▶ _Problem 1_
In the thermochemistry excerpt, what does the term "most stable" refer to?
▶ _Problem 2_
Pull out the part of the thermochemistry excerpt starting with "There is a special" and going on through "for solid carbon.", copied word for word.

▶ _Source excerpt_
== == ==

There is a special kind of standard state used only for elements. The reference state of an element is its most stable state at 1 bar and the given temperature. The term "most stable" refers to the form having the lowest molar enthalpy. For example, graphite at 1 bar is the reference state for solid carbon.

VERY IMPORTANT NOTE. Most actual chemical reactions occur in mixtures, in which reactant and product species do not exist as separate, pure substances. In mixtures it is not possible to define the reaction enthalpy solely in terms of independent contributions from the standard states. We will work on this in the Chemical equilibrium section. Our treatment of chemical reactions here describes a special kind of chemical reaction, in which separated pure reactants are converted into separated pure products. This captures most important effects contributing to enthalpy change and is quite useful, though not complete.

== == ==

(Some data)
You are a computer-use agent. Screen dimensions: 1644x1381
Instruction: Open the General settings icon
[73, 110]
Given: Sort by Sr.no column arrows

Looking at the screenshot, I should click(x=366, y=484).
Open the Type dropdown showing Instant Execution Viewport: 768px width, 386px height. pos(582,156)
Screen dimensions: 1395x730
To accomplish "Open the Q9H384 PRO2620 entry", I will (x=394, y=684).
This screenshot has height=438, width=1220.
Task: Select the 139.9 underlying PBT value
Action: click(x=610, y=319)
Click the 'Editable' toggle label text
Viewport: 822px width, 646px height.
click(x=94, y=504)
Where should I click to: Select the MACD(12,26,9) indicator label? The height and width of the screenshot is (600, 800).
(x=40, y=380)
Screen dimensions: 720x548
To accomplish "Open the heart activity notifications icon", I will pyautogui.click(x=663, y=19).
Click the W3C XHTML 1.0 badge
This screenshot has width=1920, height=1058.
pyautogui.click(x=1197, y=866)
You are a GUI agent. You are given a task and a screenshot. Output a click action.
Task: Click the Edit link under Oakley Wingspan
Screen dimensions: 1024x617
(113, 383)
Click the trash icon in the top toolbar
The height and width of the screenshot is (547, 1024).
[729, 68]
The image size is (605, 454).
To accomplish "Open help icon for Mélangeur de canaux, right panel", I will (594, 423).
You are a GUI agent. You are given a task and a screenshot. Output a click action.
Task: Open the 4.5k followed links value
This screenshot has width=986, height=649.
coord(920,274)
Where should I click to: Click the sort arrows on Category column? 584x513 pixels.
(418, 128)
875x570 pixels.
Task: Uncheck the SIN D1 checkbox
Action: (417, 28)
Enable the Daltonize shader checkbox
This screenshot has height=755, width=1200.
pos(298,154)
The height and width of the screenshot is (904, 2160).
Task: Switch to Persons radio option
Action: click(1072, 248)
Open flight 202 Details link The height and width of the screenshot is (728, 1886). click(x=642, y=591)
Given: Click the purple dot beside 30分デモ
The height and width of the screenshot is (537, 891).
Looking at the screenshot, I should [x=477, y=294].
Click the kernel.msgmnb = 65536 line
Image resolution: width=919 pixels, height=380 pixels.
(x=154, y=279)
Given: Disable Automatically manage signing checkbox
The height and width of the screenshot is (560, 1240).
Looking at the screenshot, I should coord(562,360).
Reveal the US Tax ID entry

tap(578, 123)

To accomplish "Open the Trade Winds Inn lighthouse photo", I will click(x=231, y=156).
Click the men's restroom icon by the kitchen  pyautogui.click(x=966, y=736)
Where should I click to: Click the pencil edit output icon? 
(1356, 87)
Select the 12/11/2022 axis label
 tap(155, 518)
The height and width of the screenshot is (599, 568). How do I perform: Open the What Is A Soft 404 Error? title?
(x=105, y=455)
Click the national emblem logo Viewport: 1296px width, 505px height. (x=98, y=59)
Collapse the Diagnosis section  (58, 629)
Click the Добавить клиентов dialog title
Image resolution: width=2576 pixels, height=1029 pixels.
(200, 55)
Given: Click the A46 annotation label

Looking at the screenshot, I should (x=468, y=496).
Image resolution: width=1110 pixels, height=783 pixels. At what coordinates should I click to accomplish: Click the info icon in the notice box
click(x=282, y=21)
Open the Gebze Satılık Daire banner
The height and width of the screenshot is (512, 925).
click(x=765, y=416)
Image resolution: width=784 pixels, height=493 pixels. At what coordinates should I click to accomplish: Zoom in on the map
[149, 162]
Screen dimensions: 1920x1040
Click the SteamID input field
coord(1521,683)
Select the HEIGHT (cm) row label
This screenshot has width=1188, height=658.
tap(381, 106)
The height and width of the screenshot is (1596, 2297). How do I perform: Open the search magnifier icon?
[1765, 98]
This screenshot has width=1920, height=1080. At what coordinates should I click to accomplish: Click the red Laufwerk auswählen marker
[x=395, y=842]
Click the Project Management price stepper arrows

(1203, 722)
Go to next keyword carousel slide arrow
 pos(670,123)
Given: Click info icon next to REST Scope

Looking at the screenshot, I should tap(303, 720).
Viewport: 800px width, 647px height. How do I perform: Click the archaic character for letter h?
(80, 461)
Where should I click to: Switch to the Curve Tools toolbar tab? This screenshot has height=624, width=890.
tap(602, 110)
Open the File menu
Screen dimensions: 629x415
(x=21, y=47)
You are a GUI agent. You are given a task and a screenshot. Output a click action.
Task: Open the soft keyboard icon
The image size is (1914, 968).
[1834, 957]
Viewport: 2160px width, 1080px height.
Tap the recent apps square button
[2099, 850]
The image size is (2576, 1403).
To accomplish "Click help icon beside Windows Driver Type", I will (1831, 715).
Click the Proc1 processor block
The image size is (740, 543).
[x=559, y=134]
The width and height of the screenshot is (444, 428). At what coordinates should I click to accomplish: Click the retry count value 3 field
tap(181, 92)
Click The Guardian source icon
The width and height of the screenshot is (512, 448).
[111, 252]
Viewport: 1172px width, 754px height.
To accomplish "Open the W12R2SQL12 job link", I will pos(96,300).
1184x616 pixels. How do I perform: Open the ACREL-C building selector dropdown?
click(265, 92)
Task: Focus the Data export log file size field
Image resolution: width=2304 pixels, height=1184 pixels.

== == ==

▶ _Answer 1_
The form having the lowest molar enthalpy.

▶ _Answer 2_
There is a special kind of standard state used only for elements. The reference state of an element is its most stable state at 1 bar and the given temperature. The term "most stable" refers to the form having the lowest molar enthalpy. For example, graphite at 1 bar is the reference state for solid carbon.